DATA SHOWN ::
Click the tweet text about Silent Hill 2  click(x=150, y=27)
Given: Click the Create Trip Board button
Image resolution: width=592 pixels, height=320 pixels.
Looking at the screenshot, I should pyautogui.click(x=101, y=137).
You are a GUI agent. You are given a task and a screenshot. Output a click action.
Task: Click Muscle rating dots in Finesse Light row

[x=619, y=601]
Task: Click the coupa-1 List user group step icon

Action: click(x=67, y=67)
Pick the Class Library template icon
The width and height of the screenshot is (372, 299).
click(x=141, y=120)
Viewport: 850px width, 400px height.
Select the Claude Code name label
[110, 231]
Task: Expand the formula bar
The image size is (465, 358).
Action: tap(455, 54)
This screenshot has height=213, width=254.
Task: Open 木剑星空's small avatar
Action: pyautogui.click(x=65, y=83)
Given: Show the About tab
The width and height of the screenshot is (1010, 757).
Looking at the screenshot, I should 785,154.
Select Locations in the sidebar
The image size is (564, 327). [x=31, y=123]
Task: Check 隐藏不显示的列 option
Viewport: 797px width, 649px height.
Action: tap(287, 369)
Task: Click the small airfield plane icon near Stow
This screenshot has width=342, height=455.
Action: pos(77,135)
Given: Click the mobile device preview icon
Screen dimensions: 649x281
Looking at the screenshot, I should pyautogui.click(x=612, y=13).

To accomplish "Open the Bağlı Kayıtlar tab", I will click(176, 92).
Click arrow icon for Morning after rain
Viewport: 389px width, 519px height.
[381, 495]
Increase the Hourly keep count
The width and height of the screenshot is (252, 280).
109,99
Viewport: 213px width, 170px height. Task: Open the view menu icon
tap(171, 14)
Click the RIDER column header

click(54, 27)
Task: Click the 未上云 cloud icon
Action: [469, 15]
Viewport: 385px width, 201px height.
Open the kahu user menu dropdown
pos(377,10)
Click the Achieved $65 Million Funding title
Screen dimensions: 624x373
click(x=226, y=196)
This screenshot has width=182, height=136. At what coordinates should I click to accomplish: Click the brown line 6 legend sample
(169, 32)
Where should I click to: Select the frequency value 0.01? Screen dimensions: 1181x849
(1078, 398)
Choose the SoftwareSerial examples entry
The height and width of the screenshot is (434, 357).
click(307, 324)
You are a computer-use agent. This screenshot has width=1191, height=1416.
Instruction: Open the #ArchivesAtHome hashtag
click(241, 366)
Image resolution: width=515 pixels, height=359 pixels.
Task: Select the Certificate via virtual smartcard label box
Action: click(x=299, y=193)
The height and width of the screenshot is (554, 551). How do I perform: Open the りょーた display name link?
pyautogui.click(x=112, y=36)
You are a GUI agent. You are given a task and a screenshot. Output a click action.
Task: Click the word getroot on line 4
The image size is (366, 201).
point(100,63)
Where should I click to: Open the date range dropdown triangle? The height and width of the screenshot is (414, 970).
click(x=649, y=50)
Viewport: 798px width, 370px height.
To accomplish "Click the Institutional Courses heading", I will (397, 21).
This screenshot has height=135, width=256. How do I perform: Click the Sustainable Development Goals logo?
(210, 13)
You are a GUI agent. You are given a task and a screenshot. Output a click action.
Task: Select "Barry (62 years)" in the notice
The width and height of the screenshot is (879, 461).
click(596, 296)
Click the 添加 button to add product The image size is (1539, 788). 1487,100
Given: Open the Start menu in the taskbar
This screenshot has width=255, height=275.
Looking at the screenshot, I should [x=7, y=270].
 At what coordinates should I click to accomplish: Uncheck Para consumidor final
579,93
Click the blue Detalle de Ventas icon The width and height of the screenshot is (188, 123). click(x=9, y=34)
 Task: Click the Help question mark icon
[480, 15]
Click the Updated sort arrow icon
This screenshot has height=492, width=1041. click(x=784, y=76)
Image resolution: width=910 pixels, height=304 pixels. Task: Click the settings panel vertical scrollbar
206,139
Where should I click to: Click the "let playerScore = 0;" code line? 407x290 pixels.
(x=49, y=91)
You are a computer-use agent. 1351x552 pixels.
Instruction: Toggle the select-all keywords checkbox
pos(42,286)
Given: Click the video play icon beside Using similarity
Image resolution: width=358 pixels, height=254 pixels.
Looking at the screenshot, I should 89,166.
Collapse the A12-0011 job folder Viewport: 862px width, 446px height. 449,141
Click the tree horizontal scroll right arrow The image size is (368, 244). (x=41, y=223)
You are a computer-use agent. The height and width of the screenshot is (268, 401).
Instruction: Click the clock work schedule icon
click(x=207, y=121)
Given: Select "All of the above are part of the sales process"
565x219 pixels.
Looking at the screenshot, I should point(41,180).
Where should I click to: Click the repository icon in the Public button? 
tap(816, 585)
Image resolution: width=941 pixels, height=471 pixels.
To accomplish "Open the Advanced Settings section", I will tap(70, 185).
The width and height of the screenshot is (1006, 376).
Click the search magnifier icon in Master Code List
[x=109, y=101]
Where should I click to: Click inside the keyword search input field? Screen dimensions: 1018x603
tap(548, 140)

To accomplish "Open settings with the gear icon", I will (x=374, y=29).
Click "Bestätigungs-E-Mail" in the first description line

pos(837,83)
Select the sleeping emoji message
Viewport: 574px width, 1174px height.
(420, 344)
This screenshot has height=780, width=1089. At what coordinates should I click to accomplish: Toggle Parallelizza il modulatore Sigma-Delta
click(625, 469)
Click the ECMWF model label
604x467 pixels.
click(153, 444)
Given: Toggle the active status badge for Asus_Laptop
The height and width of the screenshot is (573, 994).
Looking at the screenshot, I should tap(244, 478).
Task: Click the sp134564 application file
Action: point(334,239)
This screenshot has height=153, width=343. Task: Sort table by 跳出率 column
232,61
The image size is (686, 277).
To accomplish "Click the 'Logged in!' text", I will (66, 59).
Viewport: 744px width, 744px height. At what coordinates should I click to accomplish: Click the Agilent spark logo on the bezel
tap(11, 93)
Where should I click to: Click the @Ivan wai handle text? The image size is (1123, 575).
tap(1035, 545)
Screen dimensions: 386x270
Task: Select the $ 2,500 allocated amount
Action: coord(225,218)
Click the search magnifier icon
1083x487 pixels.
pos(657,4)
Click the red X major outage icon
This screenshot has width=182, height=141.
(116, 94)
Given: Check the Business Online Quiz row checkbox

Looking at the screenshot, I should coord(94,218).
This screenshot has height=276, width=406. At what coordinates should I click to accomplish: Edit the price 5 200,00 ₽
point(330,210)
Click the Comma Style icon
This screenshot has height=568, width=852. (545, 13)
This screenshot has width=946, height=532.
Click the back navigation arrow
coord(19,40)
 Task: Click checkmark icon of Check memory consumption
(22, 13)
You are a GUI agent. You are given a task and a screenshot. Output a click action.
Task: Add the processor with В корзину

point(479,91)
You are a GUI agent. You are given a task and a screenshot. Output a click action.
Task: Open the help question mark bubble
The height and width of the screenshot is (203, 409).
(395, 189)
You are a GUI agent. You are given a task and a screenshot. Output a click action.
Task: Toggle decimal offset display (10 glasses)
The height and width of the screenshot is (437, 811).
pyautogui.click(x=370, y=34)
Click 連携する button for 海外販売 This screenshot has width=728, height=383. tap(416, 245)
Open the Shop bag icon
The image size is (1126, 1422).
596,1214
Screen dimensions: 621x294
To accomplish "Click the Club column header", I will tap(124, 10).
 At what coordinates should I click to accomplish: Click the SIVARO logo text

DIRECTIONS FOR THIS TASK :: Reproduce, exactly, all the lines shown above.

EXPECTED ANSWER ::
Click the tweet text about Silent Hill 2  click(x=150, y=27)
Given: Click the Create Trip Board button
Image resolution: width=592 pixels, height=320 pixels.
Looking at the screenshot, I should pyautogui.click(x=101, y=137).
You are a GUI agent. You are given a task and a screenshot. Output a click action.
Task: Click Muscle rating dots in Finesse Light row

[x=619, y=601]
Task: Click the coupa-1 List user group step icon

Action: click(x=67, y=67)
Pick the Class Library template icon
The width and height of the screenshot is (372, 299).
click(x=141, y=120)
Viewport: 850px width, 400px height.
Select the Claude Code name label
[110, 231]
Task: Expand the formula bar
The image size is (465, 358).
Action: tap(455, 54)
This screenshot has height=213, width=254.
Task: Open 木剑星空's small avatar
Action: pyautogui.click(x=65, y=83)
Given: Show the About tab
The width and height of the screenshot is (1010, 757).
Looking at the screenshot, I should 785,154.
Select Locations in the sidebar
The image size is (564, 327). [x=31, y=123]
Task: Check 隐藏不显示的列 option
Viewport: 797px width, 649px height.
Action: tap(287, 369)
Task: Click the small airfield plane icon near Stow
This screenshot has width=342, height=455.
Action: pos(77,135)
Given: Click the mobile device preview icon
Screen dimensions: 649x281
Looking at the screenshot, I should pyautogui.click(x=612, y=13).

To accomplish "Open the Bağlı Kayıtlar tab", I will click(176, 92).
Click arrow icon for Morning after rain
Viewport: 389px width, 519px height.
[381, 495]
Increase the Hourly keep count
The width and height of the screenshot is (252, 280).
109,99
Viewport: 213px width, 170px height. Task: Open the view menu icon
tap(171, 14)
Click the RIDER column header

click(54, 27)
Task: Click the 未上云 cloud icon
Action: [469, 15]
Viewport: 385px width, 201px height.
Open the kahu user menu dropdown
pos(377,10)
Click the Achieved $65 Million Funding title
Screen dimensions: 624x373
click(x=226, y=196)
This screenshot has width=182, height=136. At what coordinates should I click to accomplish: Click the brown line 6 legend sample
(169, 32)
Where should I click to: Select the frequency value 0.01? Screen dimensions: 1181x849
(1078, 398)
Choose the SoftwareSerial examples entry
The height and width of the screenshot is (434, 357).
click(307, 324)
You are a computer-use agent. This screenshot has width=1191, height=1416.
Instruction: Open the #ArchivesAtHome hashtag
click(241, 366)
Image resolution: width=515 pixels, height=359 pixels.
Task: Select the Certificate via virtual smartcard label box
Action: click(x=299, y=193)
The height and width of the screenshot is (554, 551). How do I perform: Open the りょーた display name link?
pyautogui.click(x=112, y=36)
You are a GUI agent. You are given a task and a screenshot. Output a click action.
Task: Click the word getroot on line 4
The image size is (366, 201).
point(100,63)
Where should I click to: Open the date range dropdown triangle? The height and width of the screenshot is (414, 970).
click(x=649, y=50)
Viewport: 798px width, 370px height.
To accomplish "Click the Institutional Courses heading", I will (397, 21).
This screenshot has height=135, width=256. How do I perform: Click the Sustainable Development Goals logo?
(210, 13)
You are a GUI agent. You are given a task and a screenshot. Output a click action.
Task: Select "Barry (62 years)" in the notice
The width and height of the screenshot is (879, 461).
click(596, 296)
Click the 添加 button to add product The image size is (1539, 788). 1487,100
Given: Open the Start menu in the taskbar
This screenshot has width=255, height=275.
Looking at the screenshot, I should [x=7, y=270].
 At what coordinates should I click to accomplish: Uncheck Para consumidor final
579,93
Click the blue Detalle de Ventas icon The width and height of the screenshot is (188, 123). click(x=9, y=34)
 Task: Click the Help question mark icon
[480, 15]
Click the Updated sort arrow icon
This screenshot has height=492, width=1041. click(x=784, y=76)
Image resolution: width=910 pixels, height=304 pixels. Task: Click the settings panel vertical scrollbar
206,139
Where should I click to: Click the "let playerScore = 0;" code line? 407x290 pixels.
(x=49, y=91)
You are a computer-use agent. 1351x552 pixels.
Instruction: Toggle the select-all keywords checkbox
pos(42,286)
Given: Click the video play icon beside Using similarity
Image resolution: width=358 pixels, height=254 pixels.
Looking at the screenshot, I should 89,166.
Collapse the A12-0011 job folder Viewport: 862px width, 446px height. 449,141
Click the tree horizontal scroll right arrow The image size is (368, 244). (x=41, y=223)
You are a computer-use agent. The height and width of the screenshot is (268, 401).
Instruction: Click the clock work schedule icon
click(x=207, y=121)
Given: Select "All of the above are part of the sales process"
565x219 pixels.
Looking at the screenshot, I should point(41,180).
Where should I click to: Click the repository icon in the Public button? 
tap(816, 585)
Image resolution: width=941 pixels, height=471 pixels.
To accomplish "Open the Advanced Settings section", I will tap(70, 185).
The width and height of the screenshot is (1006, 376).
Click the search magnifier icon in Master Code List
[x=109, y=101]
Where should I click to: Click inside the keyword search input field? Screen dimensions: 1018x603
tap(548, 140)

To accomplish "Open settings with the gear icon", I will (x=374, y=29).
Click "Bestätigungs-E-Mail" in the first description line

pos(837,83)
Select the sleeping emoji message
Viewport: 574px width, 1174px height.
(420, 344)
This screenshot has height=780, width=1089. At what coordinates should I click to accomplish: Toggle Parallelizza il modulatore Sigma-Delta
click(625, 469)
Click the ECMWF model label
604x467 pixels.
click(153, 444)
Given: Toggle the active status badge for Asus_Laptop
The height and width of the screenshot is (573, 994).
Looking at the screenshot, I should tap(244, 478).
Task: Click the sp134564 application file
Action: point(334,239)
This screenshot has height=153, width=343. Task: Sort table by 跳出率 column
232,61
The image size is (686, 277).
To accomplish "Click the 'Logged in!' text", I will (66, 59).
Viewport: 744px width, 744px height. At what coordinates should I click to accomplish: Click the Agilent spark logo on the bezel
tap(11, 93)
Where should I click to: Click the @Ivan wai handle text? The image size is (1123, 575).
tap(1035, 545)
Screen dimensions: 386x270
Task: Select the $ 2,500 allocated amount
Action: coord(225,218)
Click the search magnifier icon
1083x487 pixels.
pos(657,4)
Click the red X major outage icon
This screenshot has width=182, height=141.
(116, 94)
Given: Check the Business Online Quiz row checkbox

Looking at the screenshot, I should coord(94,218).
This screenshot has height=276, width=406. At what coordinates should I click to accomplish: Edit the price 5 200,00 ₽
point(330,210)
Click the Comma Style icon
This screenshot has height=568, width=852. (545, 13)
This screenshot has width=946, height=532.
Click the back navigation arrow
coord(19,40)
 Task: Click checkmark icon of Check memory consumption
(22, 13)
You are a GUI agent. You are given a task and a screenshot. Output a click action.
Task: Add the processor with В корзину

point(479,91)
You are a GUI agent. You are given a task and a screenshot. Output a click action.
Task: Open the help question mark bubble
The height and width of the screenshot is (203, 409).
(395, 189)
You are a GUI agent. You are given a task and a screenshot. Output a click action.
Task: Toggle decimal offset display (10 glasses)
The height and width of the screenshot is (437, 811).
pyautogui.click(x=370, y=34)
Click 連携する button for 海外販売 This screenshot has width=728, height=383. tap(416, 245)
Open the Shop bag icon
The image size is (1126, 1422).
596,1214
Screen dimensions: 621x294
To accomplish "Click the Club column header", I will tap(124, 10).
 At what coordinates should I click to accomplish: Click the SIVARO logo text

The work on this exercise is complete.